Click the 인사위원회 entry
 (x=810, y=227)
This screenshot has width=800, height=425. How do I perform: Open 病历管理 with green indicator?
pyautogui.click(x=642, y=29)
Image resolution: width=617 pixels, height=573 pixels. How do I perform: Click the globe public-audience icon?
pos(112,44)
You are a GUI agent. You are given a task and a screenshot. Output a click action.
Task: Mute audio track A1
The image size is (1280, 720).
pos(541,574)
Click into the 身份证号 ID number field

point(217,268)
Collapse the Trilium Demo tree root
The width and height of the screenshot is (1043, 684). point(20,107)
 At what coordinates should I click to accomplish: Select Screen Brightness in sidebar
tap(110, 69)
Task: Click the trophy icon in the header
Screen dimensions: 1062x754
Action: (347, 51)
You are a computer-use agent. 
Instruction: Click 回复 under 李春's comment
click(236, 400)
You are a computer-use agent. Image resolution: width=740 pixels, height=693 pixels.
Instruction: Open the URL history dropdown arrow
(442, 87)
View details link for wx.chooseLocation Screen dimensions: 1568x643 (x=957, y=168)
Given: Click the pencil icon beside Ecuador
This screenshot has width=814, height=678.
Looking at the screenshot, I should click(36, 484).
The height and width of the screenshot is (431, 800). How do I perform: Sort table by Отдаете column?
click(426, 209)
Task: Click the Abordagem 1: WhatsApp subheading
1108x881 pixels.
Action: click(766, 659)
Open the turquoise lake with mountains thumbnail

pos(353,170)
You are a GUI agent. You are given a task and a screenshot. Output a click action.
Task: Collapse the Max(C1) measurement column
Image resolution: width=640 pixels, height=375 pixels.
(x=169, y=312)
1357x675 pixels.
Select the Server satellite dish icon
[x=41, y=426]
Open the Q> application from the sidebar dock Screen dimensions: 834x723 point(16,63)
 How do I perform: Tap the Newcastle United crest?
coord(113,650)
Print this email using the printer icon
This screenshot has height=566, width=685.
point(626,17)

_____

Task description -
Nothing may be dropped or altered. Copy every line above.

Answer section -
Click the 인사위원회 entry
 (x=810, y=227)
This screenshot has width=800, height=425. How do I perform: Open 病历管理 with green indicator?
pyautogui.click(x=642, y=29)
Image resolution: width=617 pixels, height=573 pixels. How do I perform: Click the globe public-audience icon?
pos(112,44)
You are a GUI agent. You are given a task and a screenshot. Output a click action.
Task: Mute audio track A1
The image size is (1280, 720).
pos(541,574)
Click into the 身份证号 ID number field

point(217,268)
Collapse the Trilium Demo tree root
The width and height of the screenshot is (1043, 684). point(20,107)
 At what coordinates should I click to accomplish: Select Screen Brightness in sidebar
tap(110, 69)
Task: Click the trophy icon in the header
Screen dimensions: 1062x754
Action: (347, 51)
You are a computer-use agent. 
Instruction: Click 回复 under 李春's comment
click(236, 400)
You are a computer-use agent. Image resolution: width=740 pixels, height=693 pixels.
Instruction: Open the URL history dropdown arrow
(442, 87)
View details link for wx.chooseLocation Screen dimensions: 1568x643 (x=957, y=168)
Given: Click the pencil icon beside Ecuador
This screenshot has width=814, height=678.
Looking at the screenshot, I should click(36, 484).
The height and width of the screenshot is (431, 800). How do I perform: Sort table by Отдаете column?
click(426, 209)
Task: Click the Abordagem 1: WhatsApp subheading
1108x881 pixels.
Action: click(766, 659)
Open the turquoise lake with mountains thumbnail

pos(353,170)
You are a GUI agent. You are given a task and a screenshot. Output a click action.
Task: Collapse the Max(C1) measurement column
Image resolution: width=640 pixels, height=375 pixels.
(x=169, y=312)
1357x675 pixels.
Select the Server satellite dish icon
[x=41, y=426]
Open the Q> application from the sidebar dock Screen dimensions: 834x723 point(16,63)
 How do I perform: Tap the Newcastle United crest?
coord(113,650)
Print this email using the printer icon
This screenshot has height=566, width=685.
point(626,17)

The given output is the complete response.